Activities:
(1) In the Peru trip post, which ruin does the writer call a favorite?
(2) Update the Peru trip post from "Had Maya been" to "Fionna was born.", replacing "tickets" with "plane tickets".

Page extract:
Had Maya been hit by a car before we had purchased tickets
to Peru and began this spiral of out-of-pocket hospital, surgery, medical and
therapy costs (ha! I should say "out of plastic" costs), this trip would never have
gotten off the ground. Maybe a much more modest trip of a month for the kids
themselves (staying with family and friends here, of course), but I doubt Meche and I would be here. But, as the saying goes, things happen for a reason
and this morning I’m happy to be back in Lima, the city where I met Meche and
where Fionna was born.
Maya, meanwhile, is boarding at the hospital. The veterinary
surgeon who is treating her offered to board her for free when it became
obvious six weeks ago that Maya needed surgery to fuse her ankle. It was a very
generous offer and had he not done so, I wouldn’t be here because she needs too
much attention right now to expect any of our friends or family to do as a
favor. Her stay the next three weeks at the hospital is far from cheap,
nonetheless, with physical therapy, bandage changes, medicines and a special
vacuum-technique they plan to do use to promote skin growth over the metal
implant they’re using to stabilize her ankle until it fuses. At one point I
considered cancelling my part of the trip to care for Maya, especially as her
recovery from the last surgery has lagged. The wound has been stubborn to close
because of tightness and scarcity of skin there. But she’s in the best hand now and we’re
here, though I’m embarrassed to meet old friends and Meche’s family because I’m
so paunchy, having blown off not only running by my frequent jaunts in the
woods that had been Maya’s and my routine for the year prior to her injury.
I’ve a secret mission here actually: look for signs of
Maya’s race in Peru. My brother-in-law swears he once had a dog that looked
just like Maya. I’ve seen a blurry photo of his dog, Stroll, and there's definitely a resemblance, though I’m dubious
about the breed since he was living in Cuzco when he had this mascot and I just don’t
think Irish red and white setters would be found here. Impossible? No, as the
British ran mines, textile mills and the railroads in Peru for years so it’s
not impossible someone brought over red and whites of one line or another. I plan
to keep a look out when we’re in Cuzco next week. I’ll be shocked if I see any.
Wouldn’t it be cool if Maya were here in Peru with us,
though that’s a rhetorical question on multiple levels. For one thing, Maya’s
slow recovery and the other is I just wouldn’t risk that even if she were
better. Lima traffic is horrid. It’s a lovely idea though to be up hiking in
the mountains around Cuzco, but that’s not the trip, not with my lovelies. It
will be enough to get them explore a few ruins, notably the fortress of
Sacksayhuman at Cuzco itself, Machu Picchu and Ollantaytambo, which is my
favorite as the one place the Incas managed to defeat the Spanish, at least in
the first battle. The following year the Spaniards came back with a much larger
force. Plus the town of Ollantaytambo is old and precious and a great place to
drink chinca, the local homemade brew.
We’re off tomorrow to Cuzco, the Sacred Valley and Machu
Picchu. I fell in love with Meche while exploring those magical places over New Years of 1992. I remember the night after our tour of the Sacred Valley we had dinner at an Italian restaurant on Avenida del Sol in Cuzco. When we finished the bottle of wine, Meche told me blow into it, covered the top with her hand and told me to make a wish but not to tell it to her. My wish was one day I'd marry her. It was more than a wish; it was a premonition.

Supplied data:
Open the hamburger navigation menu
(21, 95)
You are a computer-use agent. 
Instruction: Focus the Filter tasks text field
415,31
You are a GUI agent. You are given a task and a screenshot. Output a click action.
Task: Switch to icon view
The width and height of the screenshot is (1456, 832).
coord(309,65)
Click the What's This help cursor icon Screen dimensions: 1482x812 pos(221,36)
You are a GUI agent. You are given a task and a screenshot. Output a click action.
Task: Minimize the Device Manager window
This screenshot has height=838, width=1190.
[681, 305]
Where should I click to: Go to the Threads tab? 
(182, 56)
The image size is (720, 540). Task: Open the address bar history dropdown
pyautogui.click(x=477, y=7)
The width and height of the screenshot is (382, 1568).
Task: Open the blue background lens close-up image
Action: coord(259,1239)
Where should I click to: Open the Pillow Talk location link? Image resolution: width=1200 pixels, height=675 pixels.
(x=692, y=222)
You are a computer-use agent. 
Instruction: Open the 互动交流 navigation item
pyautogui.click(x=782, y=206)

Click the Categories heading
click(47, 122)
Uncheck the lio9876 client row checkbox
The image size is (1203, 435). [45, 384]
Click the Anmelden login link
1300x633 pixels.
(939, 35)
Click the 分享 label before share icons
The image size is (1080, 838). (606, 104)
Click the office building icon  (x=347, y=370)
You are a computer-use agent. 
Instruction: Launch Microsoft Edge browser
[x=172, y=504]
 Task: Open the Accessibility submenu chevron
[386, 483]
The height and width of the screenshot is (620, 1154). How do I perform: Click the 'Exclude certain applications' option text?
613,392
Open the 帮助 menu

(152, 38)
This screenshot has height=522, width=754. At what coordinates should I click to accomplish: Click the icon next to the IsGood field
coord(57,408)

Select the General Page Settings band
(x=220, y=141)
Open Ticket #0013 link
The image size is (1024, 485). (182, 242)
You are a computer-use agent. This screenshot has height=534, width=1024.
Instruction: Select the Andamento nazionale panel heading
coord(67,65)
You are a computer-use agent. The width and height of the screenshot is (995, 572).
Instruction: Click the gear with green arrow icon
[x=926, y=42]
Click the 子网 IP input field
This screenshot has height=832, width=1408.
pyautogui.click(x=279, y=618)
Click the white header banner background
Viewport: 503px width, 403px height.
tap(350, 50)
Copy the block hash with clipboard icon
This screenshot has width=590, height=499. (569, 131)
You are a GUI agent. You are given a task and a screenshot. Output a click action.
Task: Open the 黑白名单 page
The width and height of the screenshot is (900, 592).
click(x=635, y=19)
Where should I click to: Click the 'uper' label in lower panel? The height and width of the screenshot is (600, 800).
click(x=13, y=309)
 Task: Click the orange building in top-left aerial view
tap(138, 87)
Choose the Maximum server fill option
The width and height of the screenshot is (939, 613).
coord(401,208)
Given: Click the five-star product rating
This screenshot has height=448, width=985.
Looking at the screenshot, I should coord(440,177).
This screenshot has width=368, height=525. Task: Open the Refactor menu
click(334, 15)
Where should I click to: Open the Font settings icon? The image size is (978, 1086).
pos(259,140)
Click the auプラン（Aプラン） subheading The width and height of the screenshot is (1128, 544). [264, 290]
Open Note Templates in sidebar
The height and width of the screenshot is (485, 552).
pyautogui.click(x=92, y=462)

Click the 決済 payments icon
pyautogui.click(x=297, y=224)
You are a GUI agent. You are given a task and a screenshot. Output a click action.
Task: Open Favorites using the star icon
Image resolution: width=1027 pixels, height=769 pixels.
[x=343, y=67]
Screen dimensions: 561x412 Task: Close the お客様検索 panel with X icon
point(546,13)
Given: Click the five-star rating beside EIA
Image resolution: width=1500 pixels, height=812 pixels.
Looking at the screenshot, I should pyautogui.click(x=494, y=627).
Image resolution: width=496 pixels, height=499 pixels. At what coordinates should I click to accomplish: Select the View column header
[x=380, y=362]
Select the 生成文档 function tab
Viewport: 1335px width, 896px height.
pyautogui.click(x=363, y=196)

Answers:
(1) Ollantaytambo

(2)
Had Maya been hit by a car before we had purchased plane tickets
to Peru and began this spiral of out-of-pocket hospital, surgery, medical and
therapy costs (ha! I should say "out of plastic" costs), this trip would never have
gotten off the ground. Maybe a much more modest trip of a month for the kids
themselves (staying with family and friends here, of course), but I doubt Meche and I would be here. But, as the saying goes, things happen for a reason
and this morning I’m happy to be back in Lima, the city where I met Meche and
where Fionna was born.